Impact on climate neutrality
The case demonstrates the power of policy as social innovation, in this case, of engaging citizens in the maintenance of the city and in its social, cultural and economic development. This was accomplished through policy tools like the Participatory Budget, that serve to activate policy (e.g. the Regulation on Common Goods) and through the establishment of Quarter labs that engage and activate citizenship in the city’s districts, while building capacity in the population and in the civil service. The process thus accelerates the network serendipity of the ecosystem and supports distributed agency in shared goals for the community. Through intense dialogue between city officials and citizens, policymakers are directed to take ownership of specific problems and commit to pushing along the agenda. The program naturally lends to diffusing social innovation and nudging behavioural changes through empowerment.
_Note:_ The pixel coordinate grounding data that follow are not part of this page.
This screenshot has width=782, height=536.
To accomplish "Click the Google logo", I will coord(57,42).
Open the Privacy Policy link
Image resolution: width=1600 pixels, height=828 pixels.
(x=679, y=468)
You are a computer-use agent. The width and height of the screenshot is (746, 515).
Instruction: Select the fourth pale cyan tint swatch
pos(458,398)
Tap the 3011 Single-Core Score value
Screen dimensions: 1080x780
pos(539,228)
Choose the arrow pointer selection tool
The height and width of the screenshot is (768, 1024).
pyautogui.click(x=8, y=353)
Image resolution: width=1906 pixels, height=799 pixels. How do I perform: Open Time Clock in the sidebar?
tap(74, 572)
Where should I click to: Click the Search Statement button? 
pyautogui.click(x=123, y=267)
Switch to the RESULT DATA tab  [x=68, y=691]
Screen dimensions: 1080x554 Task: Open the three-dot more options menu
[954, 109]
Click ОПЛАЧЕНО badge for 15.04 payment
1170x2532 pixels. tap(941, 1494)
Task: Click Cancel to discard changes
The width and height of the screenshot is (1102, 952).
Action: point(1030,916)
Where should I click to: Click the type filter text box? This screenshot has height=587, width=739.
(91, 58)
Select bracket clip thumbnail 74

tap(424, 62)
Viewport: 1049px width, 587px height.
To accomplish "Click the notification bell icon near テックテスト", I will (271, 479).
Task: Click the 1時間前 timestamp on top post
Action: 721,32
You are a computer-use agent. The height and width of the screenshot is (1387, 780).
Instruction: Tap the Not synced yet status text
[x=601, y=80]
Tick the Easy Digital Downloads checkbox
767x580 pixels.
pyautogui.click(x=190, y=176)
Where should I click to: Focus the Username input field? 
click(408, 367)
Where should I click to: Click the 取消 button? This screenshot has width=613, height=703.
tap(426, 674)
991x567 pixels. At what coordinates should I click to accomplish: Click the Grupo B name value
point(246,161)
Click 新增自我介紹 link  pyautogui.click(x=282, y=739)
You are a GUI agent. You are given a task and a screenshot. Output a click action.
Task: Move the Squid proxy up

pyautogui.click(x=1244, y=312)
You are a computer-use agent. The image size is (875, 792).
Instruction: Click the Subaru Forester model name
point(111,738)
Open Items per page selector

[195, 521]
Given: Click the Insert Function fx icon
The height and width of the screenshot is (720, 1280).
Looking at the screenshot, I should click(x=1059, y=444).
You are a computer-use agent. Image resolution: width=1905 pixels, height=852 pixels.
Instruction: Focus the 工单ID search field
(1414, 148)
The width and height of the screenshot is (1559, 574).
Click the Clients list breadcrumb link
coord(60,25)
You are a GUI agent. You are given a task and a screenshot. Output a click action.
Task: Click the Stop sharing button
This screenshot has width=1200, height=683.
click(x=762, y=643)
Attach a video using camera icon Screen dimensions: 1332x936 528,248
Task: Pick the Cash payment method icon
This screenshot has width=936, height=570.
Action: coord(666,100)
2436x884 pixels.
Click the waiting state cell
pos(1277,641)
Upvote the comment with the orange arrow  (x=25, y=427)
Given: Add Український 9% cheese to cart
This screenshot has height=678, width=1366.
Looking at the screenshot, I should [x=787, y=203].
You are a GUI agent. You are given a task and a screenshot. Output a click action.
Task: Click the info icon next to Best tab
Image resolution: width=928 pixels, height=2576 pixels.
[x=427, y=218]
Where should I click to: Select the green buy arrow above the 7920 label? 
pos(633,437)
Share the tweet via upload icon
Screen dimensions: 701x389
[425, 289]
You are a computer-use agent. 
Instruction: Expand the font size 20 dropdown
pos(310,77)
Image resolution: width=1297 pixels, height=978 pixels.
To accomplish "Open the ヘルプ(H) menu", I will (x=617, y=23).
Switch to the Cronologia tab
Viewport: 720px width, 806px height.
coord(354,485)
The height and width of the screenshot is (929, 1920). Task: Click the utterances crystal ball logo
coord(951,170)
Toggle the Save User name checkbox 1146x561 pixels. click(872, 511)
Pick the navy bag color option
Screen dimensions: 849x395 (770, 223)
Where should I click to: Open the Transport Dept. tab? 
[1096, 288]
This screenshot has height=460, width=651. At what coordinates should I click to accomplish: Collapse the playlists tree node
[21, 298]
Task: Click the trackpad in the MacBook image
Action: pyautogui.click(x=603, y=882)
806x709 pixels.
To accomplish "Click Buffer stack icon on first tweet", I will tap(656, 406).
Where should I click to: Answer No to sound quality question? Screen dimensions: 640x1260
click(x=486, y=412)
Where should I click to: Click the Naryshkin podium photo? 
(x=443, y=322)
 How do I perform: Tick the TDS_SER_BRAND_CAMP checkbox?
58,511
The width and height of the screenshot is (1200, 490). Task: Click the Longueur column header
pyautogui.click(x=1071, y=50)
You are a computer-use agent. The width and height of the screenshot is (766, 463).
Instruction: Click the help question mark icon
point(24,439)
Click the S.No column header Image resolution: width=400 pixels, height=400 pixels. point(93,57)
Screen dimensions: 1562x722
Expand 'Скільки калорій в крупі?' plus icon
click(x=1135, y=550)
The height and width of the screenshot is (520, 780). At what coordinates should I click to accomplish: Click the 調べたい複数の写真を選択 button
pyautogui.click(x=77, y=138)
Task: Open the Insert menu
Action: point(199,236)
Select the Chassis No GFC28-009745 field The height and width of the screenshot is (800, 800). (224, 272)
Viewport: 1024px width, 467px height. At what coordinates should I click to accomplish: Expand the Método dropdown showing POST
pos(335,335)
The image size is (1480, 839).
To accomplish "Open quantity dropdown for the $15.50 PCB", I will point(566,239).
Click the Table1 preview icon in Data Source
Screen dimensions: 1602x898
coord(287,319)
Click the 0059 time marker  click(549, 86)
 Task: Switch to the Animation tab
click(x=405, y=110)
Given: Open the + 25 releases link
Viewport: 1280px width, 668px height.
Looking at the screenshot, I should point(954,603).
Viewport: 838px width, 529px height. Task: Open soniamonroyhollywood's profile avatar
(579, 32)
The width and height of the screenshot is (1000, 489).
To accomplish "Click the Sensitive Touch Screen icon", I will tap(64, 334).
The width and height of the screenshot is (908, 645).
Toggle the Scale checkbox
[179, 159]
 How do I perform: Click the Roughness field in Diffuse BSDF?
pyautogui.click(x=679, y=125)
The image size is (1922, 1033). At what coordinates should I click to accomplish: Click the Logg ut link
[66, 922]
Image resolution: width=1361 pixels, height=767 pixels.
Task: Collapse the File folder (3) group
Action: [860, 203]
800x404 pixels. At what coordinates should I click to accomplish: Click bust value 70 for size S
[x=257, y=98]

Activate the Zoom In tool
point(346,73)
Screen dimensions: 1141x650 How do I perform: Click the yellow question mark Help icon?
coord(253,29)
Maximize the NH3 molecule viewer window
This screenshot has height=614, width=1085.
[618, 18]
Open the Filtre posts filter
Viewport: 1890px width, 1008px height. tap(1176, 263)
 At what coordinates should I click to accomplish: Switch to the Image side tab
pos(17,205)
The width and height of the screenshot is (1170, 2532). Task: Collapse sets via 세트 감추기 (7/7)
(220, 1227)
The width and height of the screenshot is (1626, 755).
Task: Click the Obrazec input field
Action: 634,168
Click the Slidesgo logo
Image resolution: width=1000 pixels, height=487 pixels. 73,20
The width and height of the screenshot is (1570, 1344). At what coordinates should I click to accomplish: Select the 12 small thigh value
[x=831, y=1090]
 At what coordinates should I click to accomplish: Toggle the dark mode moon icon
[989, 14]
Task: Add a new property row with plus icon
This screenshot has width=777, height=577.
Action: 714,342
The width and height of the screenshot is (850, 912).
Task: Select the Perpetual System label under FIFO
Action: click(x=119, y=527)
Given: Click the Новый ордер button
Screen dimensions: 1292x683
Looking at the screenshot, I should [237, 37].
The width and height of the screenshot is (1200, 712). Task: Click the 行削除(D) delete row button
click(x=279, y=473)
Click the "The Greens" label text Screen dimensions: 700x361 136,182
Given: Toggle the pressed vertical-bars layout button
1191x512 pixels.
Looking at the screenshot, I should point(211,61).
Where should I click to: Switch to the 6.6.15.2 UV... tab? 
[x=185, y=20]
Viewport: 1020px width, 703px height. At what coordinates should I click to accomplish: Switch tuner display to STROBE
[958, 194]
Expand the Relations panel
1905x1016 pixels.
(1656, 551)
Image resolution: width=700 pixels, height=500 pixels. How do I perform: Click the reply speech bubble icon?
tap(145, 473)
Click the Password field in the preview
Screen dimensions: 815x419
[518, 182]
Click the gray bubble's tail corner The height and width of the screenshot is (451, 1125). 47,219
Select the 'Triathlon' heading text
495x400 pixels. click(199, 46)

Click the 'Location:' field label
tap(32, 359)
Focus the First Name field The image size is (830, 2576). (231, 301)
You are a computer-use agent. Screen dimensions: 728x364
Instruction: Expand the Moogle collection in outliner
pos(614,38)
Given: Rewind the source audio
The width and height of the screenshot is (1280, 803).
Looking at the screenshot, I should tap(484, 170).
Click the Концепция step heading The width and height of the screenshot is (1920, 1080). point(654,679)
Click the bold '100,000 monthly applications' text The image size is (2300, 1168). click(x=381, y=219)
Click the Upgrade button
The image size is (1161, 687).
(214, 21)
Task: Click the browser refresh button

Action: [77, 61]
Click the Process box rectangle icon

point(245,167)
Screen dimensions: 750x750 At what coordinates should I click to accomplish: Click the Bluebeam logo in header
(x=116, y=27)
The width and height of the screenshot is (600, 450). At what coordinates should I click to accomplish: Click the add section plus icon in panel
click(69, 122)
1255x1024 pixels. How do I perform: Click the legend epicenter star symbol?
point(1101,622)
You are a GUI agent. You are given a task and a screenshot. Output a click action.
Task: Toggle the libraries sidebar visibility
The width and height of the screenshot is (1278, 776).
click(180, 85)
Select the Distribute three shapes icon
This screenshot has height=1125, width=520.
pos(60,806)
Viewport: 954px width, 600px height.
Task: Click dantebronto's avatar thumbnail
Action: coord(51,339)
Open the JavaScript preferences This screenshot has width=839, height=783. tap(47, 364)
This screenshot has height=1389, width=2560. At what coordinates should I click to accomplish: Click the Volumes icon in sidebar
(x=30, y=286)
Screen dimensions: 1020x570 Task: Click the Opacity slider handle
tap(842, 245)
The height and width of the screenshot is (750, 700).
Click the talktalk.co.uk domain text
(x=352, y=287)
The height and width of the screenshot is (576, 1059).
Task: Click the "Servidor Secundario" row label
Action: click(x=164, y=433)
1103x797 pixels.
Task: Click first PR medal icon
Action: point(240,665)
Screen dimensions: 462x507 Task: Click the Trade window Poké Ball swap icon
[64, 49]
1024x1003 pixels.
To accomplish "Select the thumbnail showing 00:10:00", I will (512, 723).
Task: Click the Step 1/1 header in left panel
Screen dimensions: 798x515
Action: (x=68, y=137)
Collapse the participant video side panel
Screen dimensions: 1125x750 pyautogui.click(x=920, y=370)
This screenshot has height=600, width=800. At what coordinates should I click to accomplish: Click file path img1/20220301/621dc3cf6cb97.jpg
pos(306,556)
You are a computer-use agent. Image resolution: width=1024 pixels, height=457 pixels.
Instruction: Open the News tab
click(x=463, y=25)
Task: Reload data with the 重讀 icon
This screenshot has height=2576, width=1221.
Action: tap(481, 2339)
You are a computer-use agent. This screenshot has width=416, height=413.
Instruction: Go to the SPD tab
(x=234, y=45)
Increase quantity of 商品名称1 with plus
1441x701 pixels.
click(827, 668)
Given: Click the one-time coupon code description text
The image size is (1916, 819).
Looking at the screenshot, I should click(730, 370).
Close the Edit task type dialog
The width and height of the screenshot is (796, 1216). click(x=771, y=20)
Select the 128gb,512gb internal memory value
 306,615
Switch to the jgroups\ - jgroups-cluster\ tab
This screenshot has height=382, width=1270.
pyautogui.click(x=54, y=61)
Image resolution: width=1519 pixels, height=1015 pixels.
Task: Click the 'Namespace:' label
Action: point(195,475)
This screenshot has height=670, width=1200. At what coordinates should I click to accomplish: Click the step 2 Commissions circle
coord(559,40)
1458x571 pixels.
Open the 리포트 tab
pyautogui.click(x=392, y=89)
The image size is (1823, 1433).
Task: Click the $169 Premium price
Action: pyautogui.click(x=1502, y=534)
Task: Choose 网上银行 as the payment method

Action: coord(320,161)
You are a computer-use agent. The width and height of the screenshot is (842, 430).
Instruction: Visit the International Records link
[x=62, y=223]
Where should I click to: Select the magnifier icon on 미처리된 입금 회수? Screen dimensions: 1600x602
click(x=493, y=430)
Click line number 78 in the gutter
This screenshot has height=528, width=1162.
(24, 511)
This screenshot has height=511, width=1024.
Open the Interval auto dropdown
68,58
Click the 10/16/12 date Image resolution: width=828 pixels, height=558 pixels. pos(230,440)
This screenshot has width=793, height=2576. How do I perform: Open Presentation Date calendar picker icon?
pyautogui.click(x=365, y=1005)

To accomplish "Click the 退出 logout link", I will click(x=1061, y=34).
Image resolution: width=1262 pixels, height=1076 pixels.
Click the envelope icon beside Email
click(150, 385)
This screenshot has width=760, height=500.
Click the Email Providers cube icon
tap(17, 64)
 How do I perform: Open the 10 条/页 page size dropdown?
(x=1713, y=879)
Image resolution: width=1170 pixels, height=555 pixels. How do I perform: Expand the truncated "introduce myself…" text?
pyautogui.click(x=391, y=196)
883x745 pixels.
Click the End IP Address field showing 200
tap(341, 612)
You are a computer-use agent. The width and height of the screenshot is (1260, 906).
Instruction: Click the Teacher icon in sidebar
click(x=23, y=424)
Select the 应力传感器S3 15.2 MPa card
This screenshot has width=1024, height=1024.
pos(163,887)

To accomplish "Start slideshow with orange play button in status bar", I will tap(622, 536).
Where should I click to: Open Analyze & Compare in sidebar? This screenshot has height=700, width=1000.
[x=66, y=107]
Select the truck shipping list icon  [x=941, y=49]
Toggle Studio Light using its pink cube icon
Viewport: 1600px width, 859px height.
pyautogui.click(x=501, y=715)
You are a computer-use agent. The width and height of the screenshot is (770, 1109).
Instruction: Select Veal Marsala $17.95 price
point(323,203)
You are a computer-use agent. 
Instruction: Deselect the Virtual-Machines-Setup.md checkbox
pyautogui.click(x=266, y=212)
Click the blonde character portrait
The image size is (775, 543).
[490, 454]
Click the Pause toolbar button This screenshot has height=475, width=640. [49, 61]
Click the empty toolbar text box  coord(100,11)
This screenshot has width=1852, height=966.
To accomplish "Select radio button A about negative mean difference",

While the case is not directly related to Climate-neutral Cities by 2030 EU Mission, it provides a powerful example of how the concerted effort of top-down (policy measures) and bottom-up measures (the collaboration pacts/participatory budgeting activities) can mobilise communities towards a common objective. Such tactics are directly useful for prompting system change in cities and ensuring a just transition toward climate neutrality.
An innovative approach
There are several elements that mark this case of Social Innovation as exemplary for its innovative approach to urban regeneration that could be useful in similar approaches seeking to unite actors around a common vision and goal. The first is the participatory approach to policymaking that was at the core of the founding political program, centred around building a collaborative city.
The unifying element can be seen in the use of participatory methods to engage and onboard stakeholders in the implementation of the vision. This approach was adopted at various moments, starting with six co-creation sessions to map funding priorities that guided the design of the Urban Innovation Plan. The Quarter Labs, established to support Quarters after their re-zoning and role change (from distributed city council centres to territorial agents responsible for activating citizen-city collaboration), use participatory design methods as part of their ‘territory-making’ activities and as part of the participatory budget process.
Within the participatory budget process itself, other approaches to engage citizens in urban planning and revitalisation efforts can be seen in various moments: co-defining the quarter’s strategic targets (shaping the call for the budget); shared decision-making at each step both in-person at general assembly meetings and online on the city’s digital platform; and shared management and monitoring of the project’s implementation.
Main positive lessons
- High engagement of citizens in strategic planning of city-wide goals
- Practical measure to build territorial capacity amongst actors
- Easily replicable in other contexts
Main barriers found
- Vulnerable to political turnover
- Risk of losing citizen trust due to long implementation times of urban projects
- Difficulties in finding a shared language and calibrated expectations between citizens and public technicians
Potential for replication and scale-up
The participatory model in Bologna offers a scalable and adaptable framework for cities aiming to enhance citizen engagement and governance. Its success depends on political commitment, appropriate infrastructure, and localized capacity-building. The initiative’s regulatory foundation and practical methodologies, including co-creation sessions and digital tools, have already inspired adoption in other Italian and European cities, making it a promising template for global application in diverse urban contexts.